La «marea» desinteresada de Colón

Rosa Folch, la madre de Desireé, una de las niñas de Álcasser; los padres de Sandra Palo y el padre de Marta del Castillo, acudieron ayer a la concentración de Colón
Rosa Folch, la madre de Desireé, una de las niñas de Álcasser; los padres de Sandra Palo y el padre de Marta del Castillo, acudieron ayer a la concentración de Colón

En la acera izquierda de Colón, según se baja de Génova, el toldillo de un quiosco retrata una época: «We live in Financial Times». Tiempos financieros, de economías, de cuentas... La «biblia salmón» (y seguramente el quiosquero de Colón) adoptó este lema en 2007, aún durante las vacas gordas. Hoy, a pesar del entorno –las torres, las sedes bancarias, las aseguradoras...–, podría chirriar tanto optimismo «yuppie». Pero todo lo contrario: más que nunca, éstos son tiempos de economías, de cuentas de la vieja, de ingeniería dineraria. Todos miran por y para lo suyo y nadie da duros por pesetas.

En Colón y por todo Madrid, fin de semana tras fin de semana, la gente reclama para sí lo que los políticos, la coyuntura, el viento o lo que quiera que sea se llevó por delante. Los sindicatos defienden con uñas su estatus, los maestros su jornal, los desahuciados su casa, los preferentistas su jubilación... Son tiempos financieros; cada cual mira a su bolsillo.

A las 11 de la mañana ya eran más de uno, de dos y de mil los que se arracimaban en torno al quiosco de Colón. A ojo, no más del 5 por ciento de ellos –y de los miles que se juntaron luego– han visto de cerca el horror azotar al vecino, el padre o el hermano. No saben, más que por empatía, lo que es levantar de las rodillas el cuerpo barbarizado de un compañero, sentir a diario el tiro en la nuca que le dieron a uno a cuenta de su padre o de su primo o enterrar el cadáver mancillado de una hija. Los manifestantes de ayer no pedían para ellos, lisa y llanamente porque pedían un intangible, algo que ni se compra ni se vende: Justicia. Una «marea» descastada, desinteresada, altruista, gratuita...

Mientras, a escasos metros, batas blancas y sindicalistas se unían velando por lo suyo en Cibeles, como vienen haciendo de un tiempo a esta parte (y nadie duda de su derecho). Por un momento, ambas «mareas» se rozaron, pero la cosa no podía confluir hacia nada.

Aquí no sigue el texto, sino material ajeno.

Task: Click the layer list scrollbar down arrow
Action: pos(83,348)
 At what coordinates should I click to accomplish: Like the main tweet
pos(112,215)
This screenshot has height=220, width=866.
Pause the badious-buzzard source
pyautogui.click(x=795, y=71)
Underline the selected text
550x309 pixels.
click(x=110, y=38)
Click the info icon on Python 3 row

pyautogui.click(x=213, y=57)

Es más, aquello chirrió y la política (los intereses, las castas, las cuentas...) entraron de mala manera en lo que aspiraba a ser exclusivamente una reivindicación de la memoria y la justicia. La vida y el bolsillo no cotizan en la misma balanza, por más que nos duela el segundo.

La «Parot» de Antonio

«No soltéis a Barrabás», exigía una pancarta mientras un grupo de señoras de Logroño se apeaba de un autobús improvisado, pues, a diferencia de otras ocasiones, la manifestación de ayer surgió de manera visceral tras conocerse el desenlace de la «Parot». Al dolor de las víctimas se sumaron, sin apenas tiempo para logística, miles de «indignados» a los que aqueja un dolor ajeno: el de Mari Mar Blanco o Ángeles Pedraza, el de Ángeles Casasola o Ana Díaz, pero también el de Antonio del Castillo o la madre de Sandra Palo, representantes de la «otra Parot», la de los violadores y los asesinos desalmados.

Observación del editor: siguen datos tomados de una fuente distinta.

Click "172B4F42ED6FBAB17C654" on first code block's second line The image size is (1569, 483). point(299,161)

El agradecimiento de las víctimas hacia el apoyo recibido por estos espontáneos altruistas centró más de un discurso ayer en Colón. Pues las víctimas se bastan para sostener ellas solas la memoria, pero únicamente la complicidad de la sociedad puede mantener vivo el recuerdo frente a futuras amenazas y redirigir el presente hacia el cumplimiento íntegro de la justicia. «No permitiremos que blanqueen su historial», claman.

Sólo la lejanía comulga con el olvido: de ahí que la sentencia que vacía de históricos etarras las cárceles haya venido de Estrasburgo, a 1.640 kilómetros de la plaza de Colón y un poco menos del corazón del País Vasco; de ahí que alejarse moral, física o éticamente de los que dejaron su vida por no se sabe bien qué tierras de Utopía permita olvidar los crímenes y, por tanto, ayude a los terroristas a reescribir la historia de este país. «No queremos venganza, sólo justicia». Así es: la venganza es el saldo de una cuenta, el cobro de la minuta; la justicia, en cambio, es dejar claro que el dinero (la vida) es tuyo... y te lo birlaron.